Miophyseter Temporal range: lower Miocene (Burdigalian)

Scientific classification
- Kingdom: Animalia
- Phylum: Chordata
- Class: Mammalia
- Infraclass: Placentalia
- Order: Artiodactyla
- Infraorder: Cetacea
- Superfamily: Physeteroidea
- Genus: †Miophyseter Kimura & Hasegawa, 2022
- Species: †M. chitaensis
- Binomial name: †Miophyseter chitaensis Kimura & Hasegawa, 2022

= Miophyseter =

- Genus: Miophyseter
- Species: chitaensis
- Authority: Kimura & Hasegawa, 2022
- Parent authority: Kimura & Hasegawa, 2022

Extinct genus of mammals

Miophyseter is an extinct genus of sperm whale in the superfamily Physeteroidea. It includes only one species, M. chitaensis, that was described in 2022 from the lower Miocene (Burdigalian) of Toyohama Formation, Chita District, Aichi Prefecture, Japan. This species is known from the well-preserved cranium with detached teeth and ear bones (periotic, tympanic bulla, and malleus).
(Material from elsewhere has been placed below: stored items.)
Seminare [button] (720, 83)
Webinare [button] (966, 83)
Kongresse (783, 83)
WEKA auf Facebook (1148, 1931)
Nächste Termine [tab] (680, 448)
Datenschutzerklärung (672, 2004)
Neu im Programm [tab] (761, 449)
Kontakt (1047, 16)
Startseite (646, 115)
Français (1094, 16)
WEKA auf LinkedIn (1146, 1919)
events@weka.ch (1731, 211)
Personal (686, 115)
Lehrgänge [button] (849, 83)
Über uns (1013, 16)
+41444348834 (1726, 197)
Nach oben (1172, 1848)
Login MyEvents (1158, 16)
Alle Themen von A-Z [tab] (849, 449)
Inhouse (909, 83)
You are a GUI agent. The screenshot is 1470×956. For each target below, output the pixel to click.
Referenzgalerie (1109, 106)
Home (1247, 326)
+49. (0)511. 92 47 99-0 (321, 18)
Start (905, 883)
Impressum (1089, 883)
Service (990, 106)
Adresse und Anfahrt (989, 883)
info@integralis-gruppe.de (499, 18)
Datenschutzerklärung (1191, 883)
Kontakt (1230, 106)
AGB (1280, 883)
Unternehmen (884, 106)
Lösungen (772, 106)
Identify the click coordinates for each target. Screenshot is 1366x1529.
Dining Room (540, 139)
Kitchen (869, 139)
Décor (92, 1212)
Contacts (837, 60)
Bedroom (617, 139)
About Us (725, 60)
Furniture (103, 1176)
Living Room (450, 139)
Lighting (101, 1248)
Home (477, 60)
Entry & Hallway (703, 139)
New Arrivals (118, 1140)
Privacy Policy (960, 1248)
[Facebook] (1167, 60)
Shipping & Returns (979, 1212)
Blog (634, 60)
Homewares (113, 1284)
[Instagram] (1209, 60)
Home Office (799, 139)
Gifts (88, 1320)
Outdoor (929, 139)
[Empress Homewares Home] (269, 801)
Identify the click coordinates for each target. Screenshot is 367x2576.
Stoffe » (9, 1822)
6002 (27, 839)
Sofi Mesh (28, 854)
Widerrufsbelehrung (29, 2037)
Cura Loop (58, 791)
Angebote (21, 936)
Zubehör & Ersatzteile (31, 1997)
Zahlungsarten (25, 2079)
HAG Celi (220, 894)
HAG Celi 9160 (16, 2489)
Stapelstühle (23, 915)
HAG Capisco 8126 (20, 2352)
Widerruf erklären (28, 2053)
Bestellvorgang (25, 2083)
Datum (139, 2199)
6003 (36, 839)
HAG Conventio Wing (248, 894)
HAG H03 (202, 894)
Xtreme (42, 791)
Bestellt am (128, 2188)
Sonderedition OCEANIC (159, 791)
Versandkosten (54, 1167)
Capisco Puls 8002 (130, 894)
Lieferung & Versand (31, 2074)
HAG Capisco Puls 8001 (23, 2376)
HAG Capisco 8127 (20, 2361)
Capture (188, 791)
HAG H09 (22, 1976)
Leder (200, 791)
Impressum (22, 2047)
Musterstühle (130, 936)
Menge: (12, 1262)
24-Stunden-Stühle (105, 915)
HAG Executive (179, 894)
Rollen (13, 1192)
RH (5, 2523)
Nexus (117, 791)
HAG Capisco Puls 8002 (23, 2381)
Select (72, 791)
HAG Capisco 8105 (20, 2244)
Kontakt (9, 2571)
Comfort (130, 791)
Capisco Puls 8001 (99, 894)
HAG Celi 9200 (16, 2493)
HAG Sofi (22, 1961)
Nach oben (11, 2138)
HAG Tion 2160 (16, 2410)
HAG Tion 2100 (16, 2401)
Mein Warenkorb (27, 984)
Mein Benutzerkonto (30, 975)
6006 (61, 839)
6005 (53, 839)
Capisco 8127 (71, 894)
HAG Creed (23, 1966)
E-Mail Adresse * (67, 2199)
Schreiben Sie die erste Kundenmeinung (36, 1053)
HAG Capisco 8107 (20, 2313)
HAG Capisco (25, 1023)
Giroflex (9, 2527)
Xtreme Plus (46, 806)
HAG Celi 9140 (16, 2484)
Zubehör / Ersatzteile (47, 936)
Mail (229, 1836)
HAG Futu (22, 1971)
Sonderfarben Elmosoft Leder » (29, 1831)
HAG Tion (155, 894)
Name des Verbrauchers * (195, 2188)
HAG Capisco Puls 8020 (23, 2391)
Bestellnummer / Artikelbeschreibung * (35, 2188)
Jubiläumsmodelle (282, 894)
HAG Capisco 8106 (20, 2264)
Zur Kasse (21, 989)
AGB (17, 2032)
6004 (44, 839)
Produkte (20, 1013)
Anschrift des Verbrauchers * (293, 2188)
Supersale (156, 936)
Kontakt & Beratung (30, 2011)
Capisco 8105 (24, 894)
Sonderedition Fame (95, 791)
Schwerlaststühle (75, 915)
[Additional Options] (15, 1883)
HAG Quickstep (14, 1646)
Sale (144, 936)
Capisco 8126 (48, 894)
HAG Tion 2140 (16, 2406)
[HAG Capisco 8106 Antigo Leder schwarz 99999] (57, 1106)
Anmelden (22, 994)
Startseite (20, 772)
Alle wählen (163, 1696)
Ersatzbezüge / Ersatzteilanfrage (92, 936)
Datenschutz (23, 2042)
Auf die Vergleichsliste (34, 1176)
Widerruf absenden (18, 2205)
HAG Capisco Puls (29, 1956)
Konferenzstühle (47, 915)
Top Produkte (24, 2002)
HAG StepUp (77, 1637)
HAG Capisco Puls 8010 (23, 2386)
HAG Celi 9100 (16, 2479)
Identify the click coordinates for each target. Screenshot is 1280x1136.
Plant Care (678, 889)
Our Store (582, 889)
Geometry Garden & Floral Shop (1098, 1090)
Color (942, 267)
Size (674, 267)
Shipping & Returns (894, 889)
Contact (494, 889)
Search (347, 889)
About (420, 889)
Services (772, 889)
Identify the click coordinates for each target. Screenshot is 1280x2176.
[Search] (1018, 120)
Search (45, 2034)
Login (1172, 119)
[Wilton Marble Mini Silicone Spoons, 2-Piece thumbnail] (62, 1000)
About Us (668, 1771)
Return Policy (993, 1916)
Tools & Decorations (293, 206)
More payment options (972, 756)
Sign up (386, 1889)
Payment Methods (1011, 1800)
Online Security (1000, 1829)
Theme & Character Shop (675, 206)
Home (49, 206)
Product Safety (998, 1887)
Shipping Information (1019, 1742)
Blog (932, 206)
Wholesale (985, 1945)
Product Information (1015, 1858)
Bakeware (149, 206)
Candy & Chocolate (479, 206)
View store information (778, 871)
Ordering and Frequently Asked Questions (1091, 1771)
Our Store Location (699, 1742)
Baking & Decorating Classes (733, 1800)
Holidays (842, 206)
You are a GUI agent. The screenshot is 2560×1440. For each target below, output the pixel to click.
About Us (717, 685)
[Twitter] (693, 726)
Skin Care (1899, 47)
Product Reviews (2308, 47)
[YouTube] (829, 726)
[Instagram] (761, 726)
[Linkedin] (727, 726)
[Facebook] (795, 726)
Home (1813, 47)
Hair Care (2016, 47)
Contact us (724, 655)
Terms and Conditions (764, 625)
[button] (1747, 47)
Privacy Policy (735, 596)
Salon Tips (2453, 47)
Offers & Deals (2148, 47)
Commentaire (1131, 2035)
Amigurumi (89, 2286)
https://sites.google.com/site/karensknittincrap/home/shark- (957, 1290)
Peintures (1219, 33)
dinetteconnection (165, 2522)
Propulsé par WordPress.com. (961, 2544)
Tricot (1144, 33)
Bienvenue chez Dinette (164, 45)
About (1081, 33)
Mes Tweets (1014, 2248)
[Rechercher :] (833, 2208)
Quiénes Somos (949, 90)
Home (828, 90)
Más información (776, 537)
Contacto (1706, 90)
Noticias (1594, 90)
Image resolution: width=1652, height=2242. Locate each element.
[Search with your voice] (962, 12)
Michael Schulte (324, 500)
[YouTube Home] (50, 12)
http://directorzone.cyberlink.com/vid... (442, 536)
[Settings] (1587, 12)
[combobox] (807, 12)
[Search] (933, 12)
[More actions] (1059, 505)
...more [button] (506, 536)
Miophyseter is part of the Physeteroidea stem group, but more closely related to the crown group than to the macroraptorial sperm whales known from middle and late Miocene. Miophyster may have had an adaptation to deep diving and / or developed pterygoid muscles for active biting. The researchers made this conclusion judging by the presence of a deep and large notch on the ventral surface of the palatine bone and pterygoid. Miophyseter is estimated to have been 4.63 m long.